■ **Task objective**
Scan the material below for the string "entry", and copy every line where it shows up.

■ **Supplied data**
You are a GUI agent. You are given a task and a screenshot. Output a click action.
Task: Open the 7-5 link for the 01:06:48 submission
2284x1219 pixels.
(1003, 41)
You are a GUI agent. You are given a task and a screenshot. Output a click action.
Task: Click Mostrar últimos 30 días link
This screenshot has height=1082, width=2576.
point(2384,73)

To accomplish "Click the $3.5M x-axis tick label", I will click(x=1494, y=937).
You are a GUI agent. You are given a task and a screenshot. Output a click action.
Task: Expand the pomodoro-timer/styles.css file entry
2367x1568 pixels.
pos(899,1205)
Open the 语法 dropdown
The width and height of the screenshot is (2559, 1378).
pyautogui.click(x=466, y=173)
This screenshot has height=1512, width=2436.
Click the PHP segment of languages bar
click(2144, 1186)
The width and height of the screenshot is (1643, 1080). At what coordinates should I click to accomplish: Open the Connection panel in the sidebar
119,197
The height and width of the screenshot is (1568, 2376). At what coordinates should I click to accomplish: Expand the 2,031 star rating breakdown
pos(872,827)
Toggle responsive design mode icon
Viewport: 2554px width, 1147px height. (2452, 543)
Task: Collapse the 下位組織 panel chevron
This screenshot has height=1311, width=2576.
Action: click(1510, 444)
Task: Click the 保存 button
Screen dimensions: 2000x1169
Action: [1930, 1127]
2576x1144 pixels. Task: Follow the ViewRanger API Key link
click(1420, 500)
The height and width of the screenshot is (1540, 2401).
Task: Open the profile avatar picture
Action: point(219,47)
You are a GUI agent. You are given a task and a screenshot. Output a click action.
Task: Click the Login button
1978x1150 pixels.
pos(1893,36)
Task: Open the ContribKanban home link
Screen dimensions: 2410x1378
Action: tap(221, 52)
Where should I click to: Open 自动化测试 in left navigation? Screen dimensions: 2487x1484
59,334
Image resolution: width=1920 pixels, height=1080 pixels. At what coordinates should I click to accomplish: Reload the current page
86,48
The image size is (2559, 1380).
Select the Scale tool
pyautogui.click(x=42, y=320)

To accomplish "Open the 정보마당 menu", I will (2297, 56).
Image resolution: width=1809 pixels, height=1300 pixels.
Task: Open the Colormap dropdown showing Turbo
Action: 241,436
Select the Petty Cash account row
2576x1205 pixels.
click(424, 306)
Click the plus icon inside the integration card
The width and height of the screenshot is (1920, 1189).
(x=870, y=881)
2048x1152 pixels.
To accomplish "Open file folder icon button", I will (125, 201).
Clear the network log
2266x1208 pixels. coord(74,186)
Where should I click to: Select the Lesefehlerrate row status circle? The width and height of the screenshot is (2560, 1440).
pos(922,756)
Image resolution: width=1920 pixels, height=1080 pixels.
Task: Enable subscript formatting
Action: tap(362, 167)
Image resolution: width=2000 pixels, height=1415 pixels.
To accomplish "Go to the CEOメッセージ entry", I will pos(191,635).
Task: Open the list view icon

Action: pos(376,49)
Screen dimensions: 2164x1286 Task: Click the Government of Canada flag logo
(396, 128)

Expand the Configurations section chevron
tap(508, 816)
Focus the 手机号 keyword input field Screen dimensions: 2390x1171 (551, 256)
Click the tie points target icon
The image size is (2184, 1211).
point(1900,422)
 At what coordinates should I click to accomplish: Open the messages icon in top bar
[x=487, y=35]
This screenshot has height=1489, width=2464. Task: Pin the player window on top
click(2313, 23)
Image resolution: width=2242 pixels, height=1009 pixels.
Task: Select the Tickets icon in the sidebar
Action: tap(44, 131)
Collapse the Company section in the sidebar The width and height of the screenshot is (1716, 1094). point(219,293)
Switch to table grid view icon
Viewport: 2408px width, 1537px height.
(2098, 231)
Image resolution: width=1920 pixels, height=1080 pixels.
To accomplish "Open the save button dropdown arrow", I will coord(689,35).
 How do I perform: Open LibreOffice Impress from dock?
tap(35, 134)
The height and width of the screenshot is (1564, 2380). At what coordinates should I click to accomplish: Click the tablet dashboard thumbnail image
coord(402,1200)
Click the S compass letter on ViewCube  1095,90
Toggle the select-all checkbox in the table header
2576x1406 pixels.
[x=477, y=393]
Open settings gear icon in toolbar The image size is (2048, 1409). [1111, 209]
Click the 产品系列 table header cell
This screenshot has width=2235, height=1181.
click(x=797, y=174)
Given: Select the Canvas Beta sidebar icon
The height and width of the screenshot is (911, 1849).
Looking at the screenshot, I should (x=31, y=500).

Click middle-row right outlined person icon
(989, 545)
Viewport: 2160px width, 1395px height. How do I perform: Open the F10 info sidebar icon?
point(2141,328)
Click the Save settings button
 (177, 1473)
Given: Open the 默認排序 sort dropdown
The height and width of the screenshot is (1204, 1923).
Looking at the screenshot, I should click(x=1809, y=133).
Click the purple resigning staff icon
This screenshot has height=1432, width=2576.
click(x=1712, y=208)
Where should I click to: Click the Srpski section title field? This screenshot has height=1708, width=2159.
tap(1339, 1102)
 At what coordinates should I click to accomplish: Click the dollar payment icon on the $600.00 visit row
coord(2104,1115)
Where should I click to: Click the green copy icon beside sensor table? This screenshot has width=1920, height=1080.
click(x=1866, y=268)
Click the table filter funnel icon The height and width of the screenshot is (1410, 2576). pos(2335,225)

■ **Exercise solution**
Task: Expand the pomodoro-timer/styles.css file entry
To accomplish "Go to the CEOメッセージ entry", I will pos(191,635).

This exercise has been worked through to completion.